## EXTRACT
^^^^

How To Lose Friends & Alienate People is Simon Pegg’s first shot at mainstream romantic comedies and I think he does a great job. I just think the rest of the movie has problems. It’s funny but flawed.

Pegg stars as Sidney Young, a British celebrity journalist who crashes parties and tries to mingle among the celebs. But at the same time, bashes their lifestyle and exposing how shallow everyone is. He always gets thrown out of the parties or does something wrong. He catches his lucky break when renowned magazine editor Clayton Harding hires Sidney to write for his magazine in New York. He starts to become close with fellow employee Alison Olsen (Kirsten Dunst), who tries to help out Sidney by not getting fired with whatever he says or does. He also has a mission to sleep with newcomer actress and the hottest celebrity Sophie Maes (Megan Fox). Her publicist gives Sidney a chance to write a fluff piece about some hack director and then about Sophie. He has to decide whether to write the pieces and go against what he really believes or make it in the NYC and “get into the next room” like Clayton Harding talks about.

^^^^

## DATA EXCERPTS
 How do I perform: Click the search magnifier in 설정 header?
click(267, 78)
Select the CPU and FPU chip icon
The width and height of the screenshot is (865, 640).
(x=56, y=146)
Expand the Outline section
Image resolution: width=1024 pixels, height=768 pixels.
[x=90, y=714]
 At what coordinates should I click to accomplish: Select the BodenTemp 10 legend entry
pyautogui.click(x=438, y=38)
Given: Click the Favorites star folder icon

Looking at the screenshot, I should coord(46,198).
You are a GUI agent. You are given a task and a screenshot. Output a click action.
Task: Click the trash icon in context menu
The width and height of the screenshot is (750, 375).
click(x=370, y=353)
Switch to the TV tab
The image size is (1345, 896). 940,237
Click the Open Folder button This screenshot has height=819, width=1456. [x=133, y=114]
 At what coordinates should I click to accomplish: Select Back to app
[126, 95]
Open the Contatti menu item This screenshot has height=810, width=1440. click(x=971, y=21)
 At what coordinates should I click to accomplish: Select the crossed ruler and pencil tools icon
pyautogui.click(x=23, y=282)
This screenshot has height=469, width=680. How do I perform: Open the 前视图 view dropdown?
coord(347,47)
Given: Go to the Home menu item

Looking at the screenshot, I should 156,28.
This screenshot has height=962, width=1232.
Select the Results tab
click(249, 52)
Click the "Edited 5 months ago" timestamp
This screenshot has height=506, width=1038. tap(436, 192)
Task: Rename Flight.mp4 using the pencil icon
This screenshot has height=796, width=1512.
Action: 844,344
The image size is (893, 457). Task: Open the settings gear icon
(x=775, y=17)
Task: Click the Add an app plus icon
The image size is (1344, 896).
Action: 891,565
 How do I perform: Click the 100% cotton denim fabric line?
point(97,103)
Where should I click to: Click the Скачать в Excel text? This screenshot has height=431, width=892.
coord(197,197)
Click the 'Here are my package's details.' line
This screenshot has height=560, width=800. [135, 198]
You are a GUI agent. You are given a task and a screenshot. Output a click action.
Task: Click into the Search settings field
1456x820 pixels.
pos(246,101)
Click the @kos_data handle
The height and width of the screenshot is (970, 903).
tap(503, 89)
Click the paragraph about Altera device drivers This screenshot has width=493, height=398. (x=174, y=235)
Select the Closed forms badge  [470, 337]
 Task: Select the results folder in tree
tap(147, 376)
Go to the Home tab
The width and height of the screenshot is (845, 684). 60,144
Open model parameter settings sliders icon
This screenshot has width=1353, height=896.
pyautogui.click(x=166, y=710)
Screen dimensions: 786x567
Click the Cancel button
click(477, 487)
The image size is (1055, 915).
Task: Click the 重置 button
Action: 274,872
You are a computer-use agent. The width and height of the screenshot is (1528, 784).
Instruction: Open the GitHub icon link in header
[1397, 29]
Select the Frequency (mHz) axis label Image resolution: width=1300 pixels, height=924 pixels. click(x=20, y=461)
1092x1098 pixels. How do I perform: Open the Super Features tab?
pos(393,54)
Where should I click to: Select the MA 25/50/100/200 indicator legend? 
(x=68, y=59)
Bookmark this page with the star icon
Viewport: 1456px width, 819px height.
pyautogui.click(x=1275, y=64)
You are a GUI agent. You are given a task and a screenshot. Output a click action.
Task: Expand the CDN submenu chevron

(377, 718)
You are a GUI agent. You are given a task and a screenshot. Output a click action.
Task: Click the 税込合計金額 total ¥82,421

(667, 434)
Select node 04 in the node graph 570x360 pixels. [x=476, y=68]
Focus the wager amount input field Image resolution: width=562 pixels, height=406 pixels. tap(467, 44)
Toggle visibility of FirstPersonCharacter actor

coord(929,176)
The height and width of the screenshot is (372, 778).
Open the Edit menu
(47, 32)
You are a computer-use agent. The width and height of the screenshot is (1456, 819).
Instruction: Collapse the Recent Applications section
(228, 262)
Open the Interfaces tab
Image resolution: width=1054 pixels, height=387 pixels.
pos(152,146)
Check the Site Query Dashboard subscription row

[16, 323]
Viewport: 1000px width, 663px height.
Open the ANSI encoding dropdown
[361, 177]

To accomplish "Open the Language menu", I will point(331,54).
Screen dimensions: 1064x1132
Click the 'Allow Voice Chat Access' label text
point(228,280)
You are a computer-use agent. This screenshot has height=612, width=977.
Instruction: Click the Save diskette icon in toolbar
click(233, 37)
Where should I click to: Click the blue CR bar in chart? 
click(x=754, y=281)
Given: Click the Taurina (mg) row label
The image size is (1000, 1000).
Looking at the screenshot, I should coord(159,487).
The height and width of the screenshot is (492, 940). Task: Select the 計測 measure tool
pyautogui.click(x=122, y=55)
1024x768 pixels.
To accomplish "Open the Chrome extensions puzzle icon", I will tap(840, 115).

^^^^

## THE PROBLEM
Copy out everything from "How To Lose" down to "funny but flawed." in the movie review, switching "funny but flawed" to "funny but uneven".

## SOLUTION FOR THIS TASK
How To Lose Friends & Alienate People is Simon Pegg’s first shot at mainstream romantic comedies and I think he does a great job. I just think the rest of the movie has problems. It’s funny but uneven.